── Extract provided ──

The heating, ventilation and air conditioning (HVAC) system onboard a warship runs 24/7/365. Refrigerants used in air conditioning systems of the early 1900s were either flammable or toxic. Over time, these were replaced by chlorofluorocarbons and hydrochlorofluorocarbons (CFCs and HCFCs). They are non-toxic and non-flammable but were later found to cause ozone layer depletion. Based on the Montreal Protocol, a worldwide agreement was reached to gradually phase out the consumption and production of CFCs and HCFCs in 1987.

───

» **Work request A**
Answer these questions from the refrigerant passage:
(i) How often does the HVAC system onboard a warship run?
(ii) What replaced the refrigerants of the early 1900s?
(iii) What were CFCs and HCFCs later found to cause?
» **Work request B**
Say whether each statement agrees with the refrigerant passage, answering yes or no and quoting the words that decide it:
(i) The refrigerants of the early 1900s were all safe to breathe and hard to burn.
(ii) CFCs and HCFCs do not catch fire.
(iii) The worldwide agreement called for stopping CFCs and HCFCs all at once.
» **Work request C**
From the refrigerant passage, pull out the part from "The heating, ventilation" to "HCFCs in 1987." word for word.

── Dataset extract ──

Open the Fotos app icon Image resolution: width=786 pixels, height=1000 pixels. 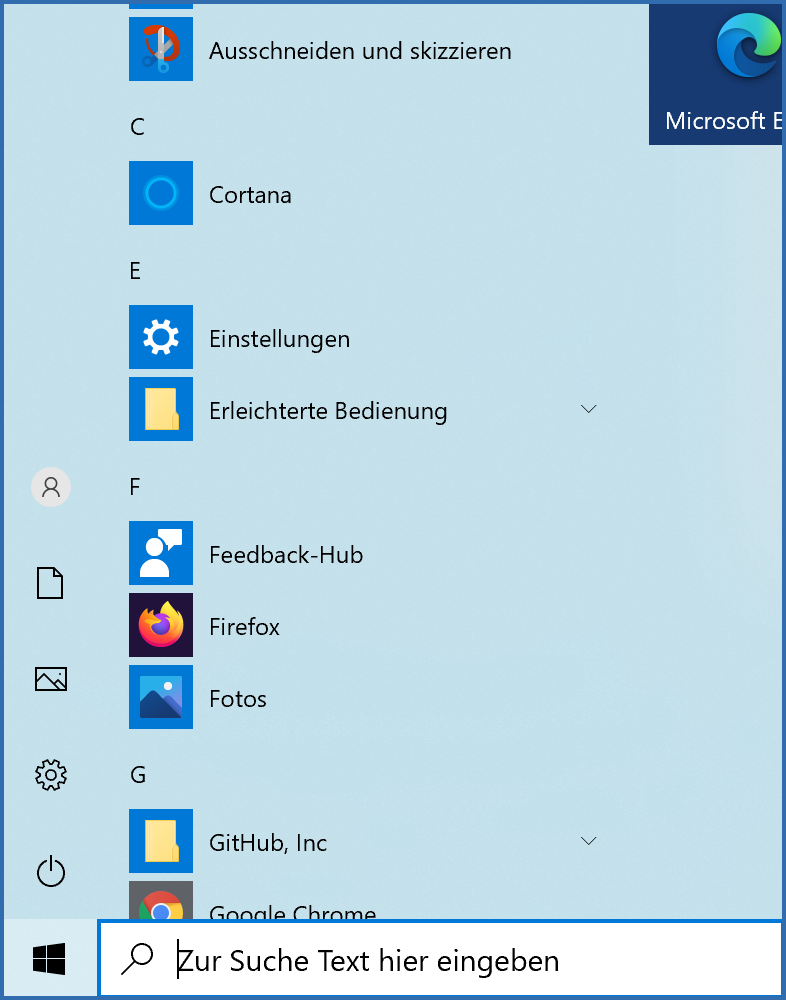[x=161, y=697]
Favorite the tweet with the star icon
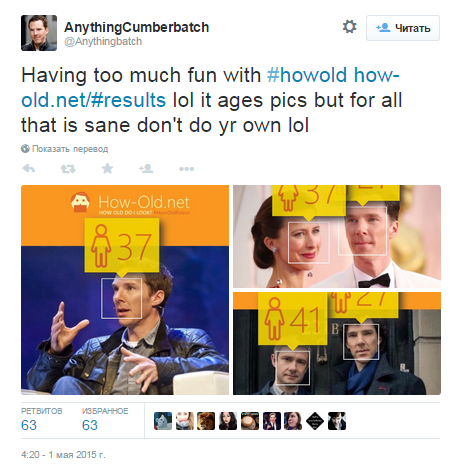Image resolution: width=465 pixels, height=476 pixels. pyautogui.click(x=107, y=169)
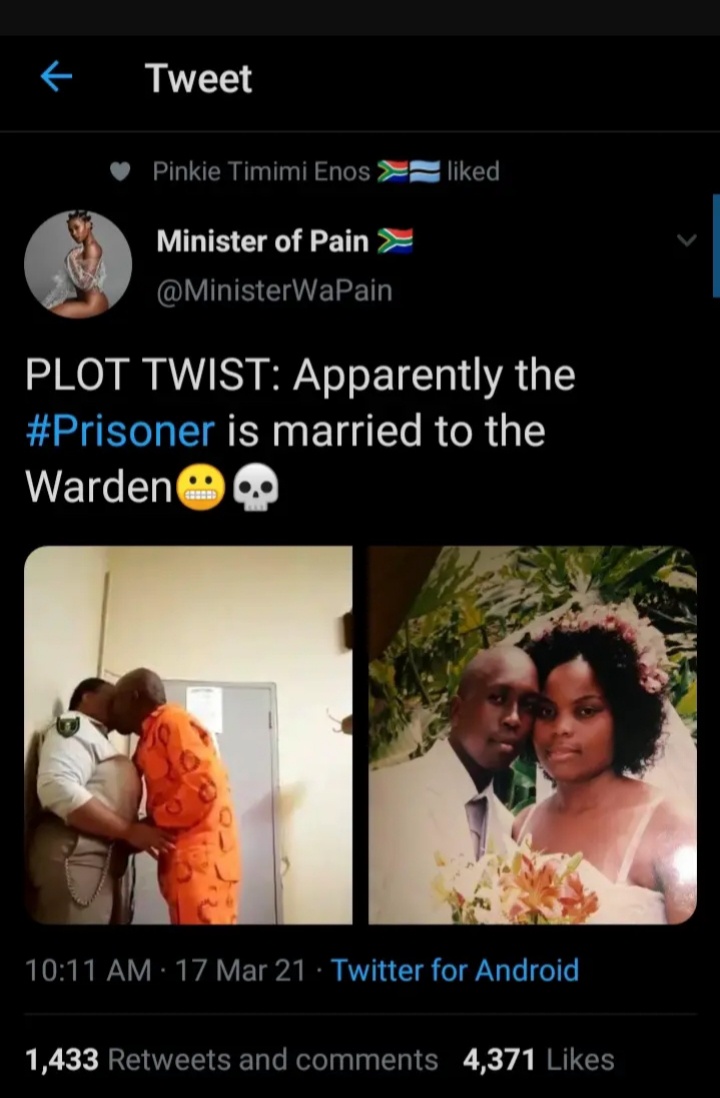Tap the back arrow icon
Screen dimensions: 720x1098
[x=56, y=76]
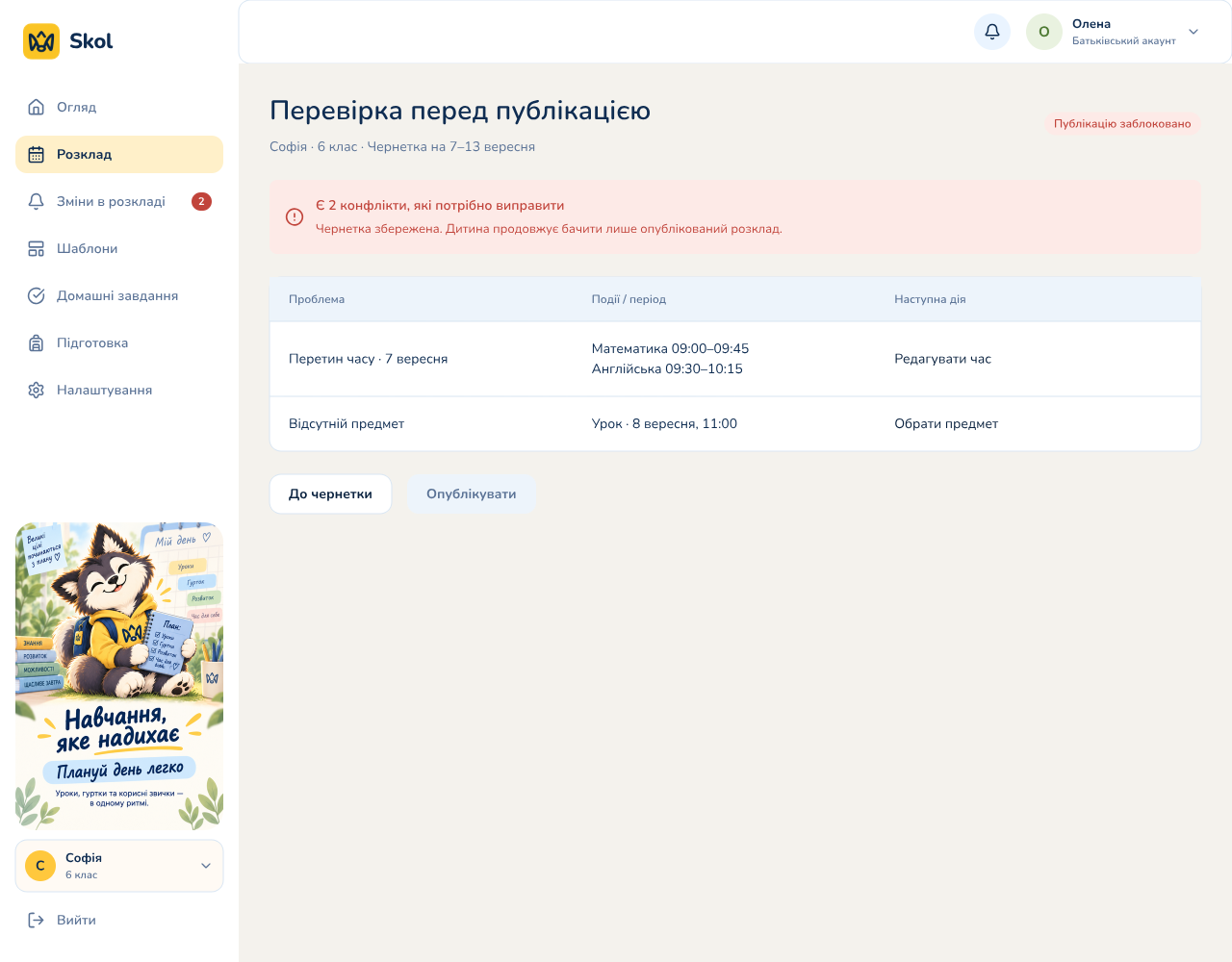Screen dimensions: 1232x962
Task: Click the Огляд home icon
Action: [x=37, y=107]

───

» **Exercise output A**
(i) 24/7/365
(ii) Chlorofluorocarbons and hydrochlorofluorocarbons (CFCs and HCFCs)
(iii) Ozone layer depletion

» **Exercise output B**
(i) No: "either flammable or toxic"
(ii) Yes: "They are non-toxic and non-flammable"
(iii) No: "gradually phase out"

» **Exercise output C**
The heating, ventilation and air conditioning (HVAC) system onboard a warship runs 24/7/365. Refrigerants used in air conditioning systems of the early 1900s were either flammable or toxic. Over time, these were replaced by chlorofluorocarbons and hydrochlorofluorocarbons (CFCs and HCFCs). They are non-toxic and non-flammable but were later found to cause ozone layer depletion. Based on the Montreal Protocol, a worldwide agreement was reached to gradually phase out the consumption and production of CFCs and HCFCs in 1987.